Cette saison d'une indigence rare, et à bien des égards intrigante, affecte la quasi totalité des espèces dans mes terres, les symbiotes comme les saprophytes. Seules les oronges qui se montraient encore un peu avant le 20 octobre et les girolles que l'on peut trouver ces jours-ci à la faveur des pluies abondantes se sont fendues d'un automne honorable.

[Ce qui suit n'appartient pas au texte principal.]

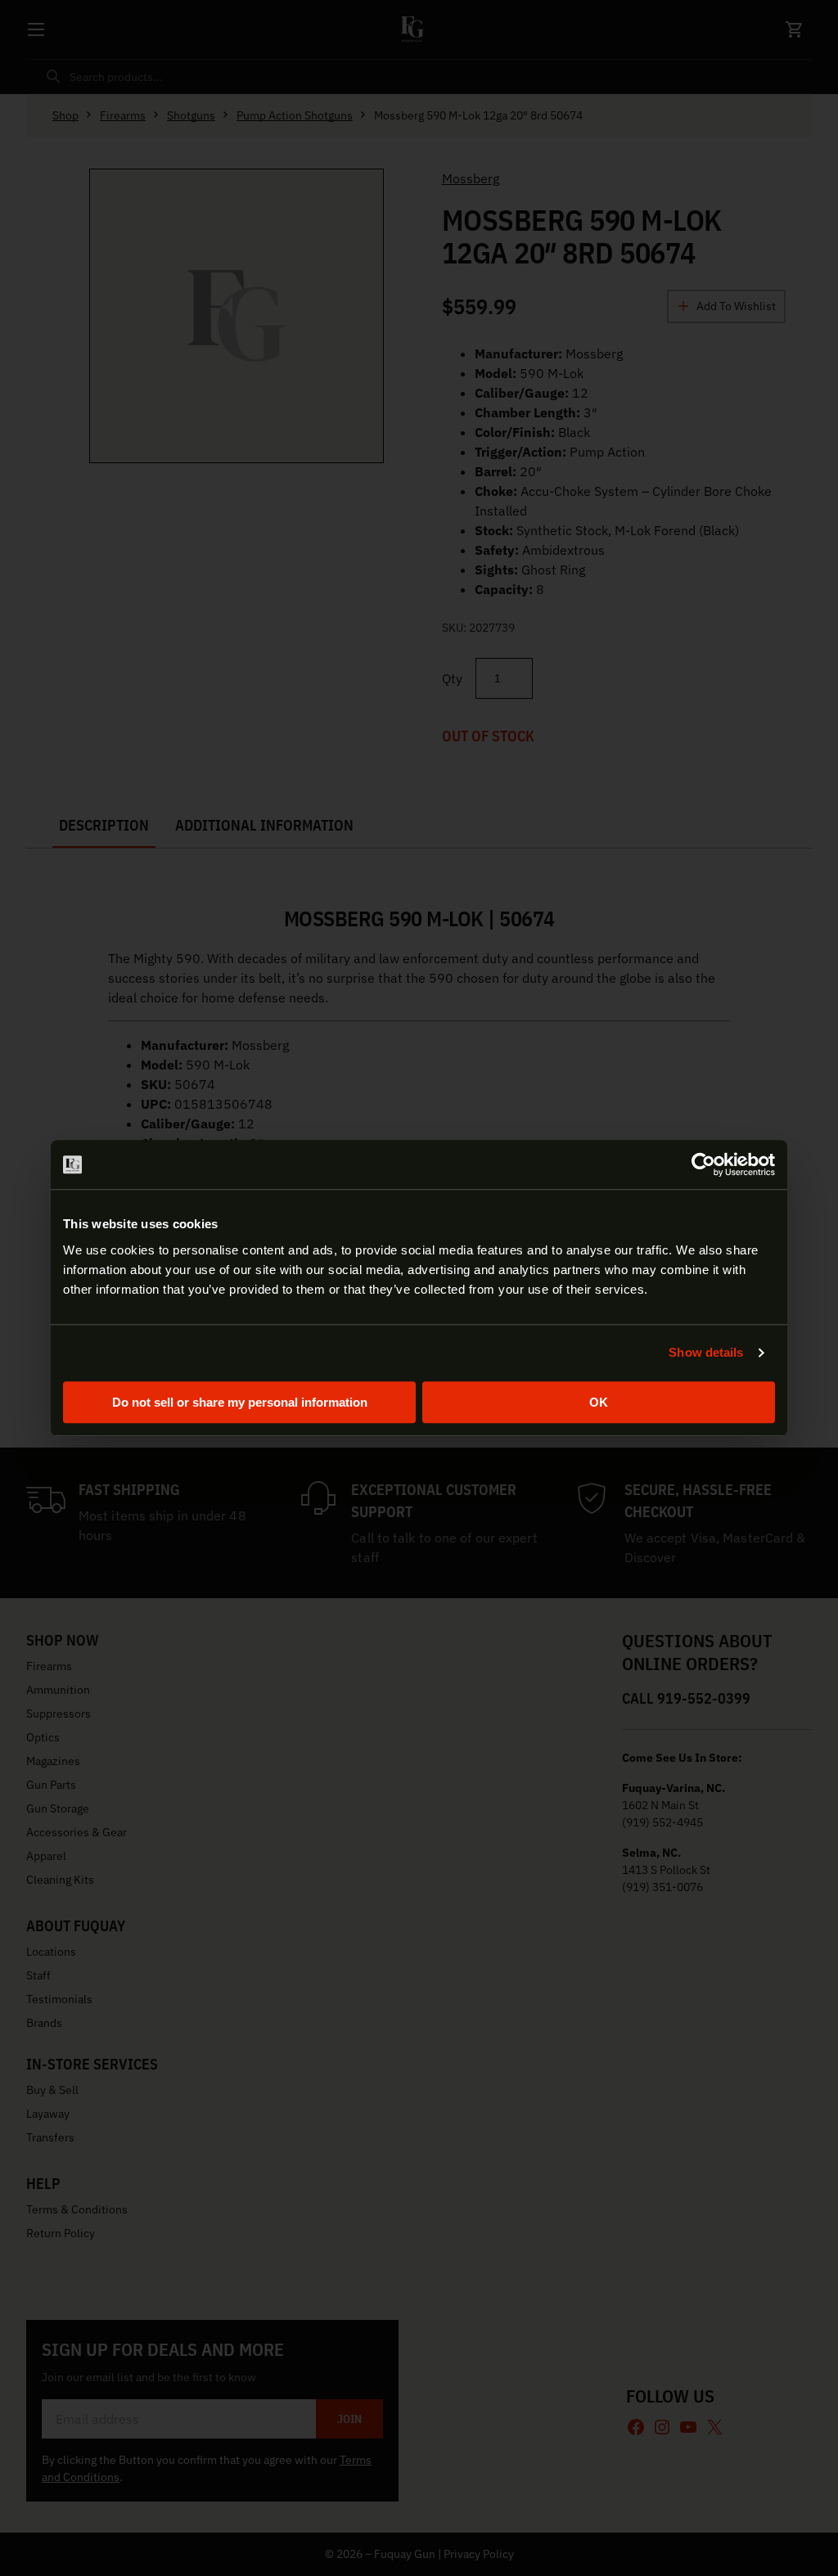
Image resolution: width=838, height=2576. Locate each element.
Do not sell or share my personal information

Autant vous dire que c'est sans trop d'illusion que j'ai accueilli le retour de ces mêmes pluies depuis 15 jours. Car contrairement à une théorie très en vogue dans le petit microcosme des mycophiles, j'ai éprouvé depuis longtemps que l'intensité des pousses de cèpes et même de saisons toutes entières n'était pas indexée sur les quantités de pluie recueillies dans les pluviomètres, certaines années s'étant avérées de bout en bout une véritable foire aux cèpes en dépit d'une pluviométrie modeste. De mon point de vue la quantité d'eau qui tombe avant le déclenchement d'une pousse est un facteur très important, qui pourrait le nier, mais il ne fait pas tout. J'y vois plutôt un coefficient multiplicateur d'un réflexe vital ou stimulus reactio dont la nécessité serait accusée par un parcours plus ou moins semé d'embûches et qui a débuté bien avant. L'occasion m'est donnée ici, de rappeler aux oublieux, à tous ceux qui veulent s'enticher de l'air du temps, que l'abondance des cèpes témoigne avant tout de la souffrance passée et parfois présente du mycélium, leur rareté dans des conditions climatiques favorables attestant plutôt sa quiétude et bonne santé, par temps désespérément sec, son empêchement. Les pluies intervenues dès le début de la dernière décade d'octobre étaient largement suffisantes à faire lever quelques cèpes noirs ou cèpes d'été à l'approche de la Toussaint. Mes sorties terrain, dans un délai raisonnable (6 à 10 jours,) ont très vite établi que rien ne se déroulait comme en temps "normal" : aucun affleurement mycélien précurseur et à fortiori aucun cèpe miniature dans mes meilleurs placiers malgré les 150 mm tombés depuis la mi-octobre. Aucun champignoncule d'ailleurs. Certes, sans les abats d'eau torrentiels et froids de ce début-novembre on pouvait encore raisonnablement espérer trouver deux ou trois aereus et aestivalis miraculés, mais de toute évidence aucune pousse d'ampleur n'était en préparation.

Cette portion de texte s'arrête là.